Step four: local maxima detection
Local maxima detection and local minima detection are used to detect points which have outstanding characteristics or features. It is commonly applied in image processing of computer vision fields. There are several kinds of feature detection algorithm. Corner detection and blob detection algorithms are commonly used in early ages. Image features which must be well-defined and stable are extracted with corner detection. And blob detection is very similar to the local maxima detection in using blob descriptor. Recently interest point detection is more common terminology in image processing. An interest point is a point in the image which in general can be characterized as follows: [23]
  • It has a clear, preferably mathematically well-founded, definition.
  • It has a well-defined position in image space.
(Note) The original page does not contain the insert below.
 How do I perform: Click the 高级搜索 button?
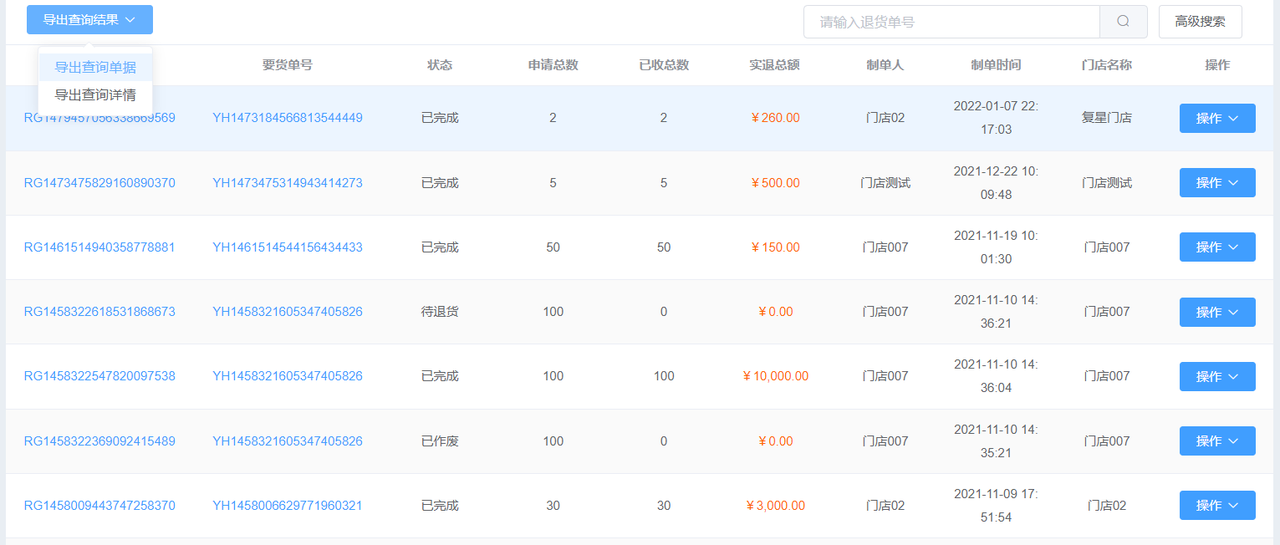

  • The local image structure around the interest point is rich in terms of local information contents.
We used local maxima detection to locate the peak of three dimension data constructed from KDE. If the x satisfies f(x) ≥ f(x') for all x' located around x, then we call f(x) as local maxima. That is, if the x satisfies |x-x'|<δ for some δ>0, then all x must satisfy previous formula. Because we deal with three dimension data, we have to find all (x,y) positions which satisfy f(x,y)≥f(x',y'). Because these detected peaks are the locally highest points of the three dimension data, these positions are where the density of documents is high.
Step five: k-nearest neighbor detection
Nearest neighbor detection (NND), also known as similarity detection or closest point detection, is an optimization problem for finding closest points in metric spaces [24] . There are numerous variants of the NND problem and the two most well-known are the k-nearest neighbor detection (k NN ) and the ε-approximate nearest neighbor detection. The k NN detection identifies the top k nearest neighbors to the point. We can compute the distance between two points using some Euclidean distance functions like below.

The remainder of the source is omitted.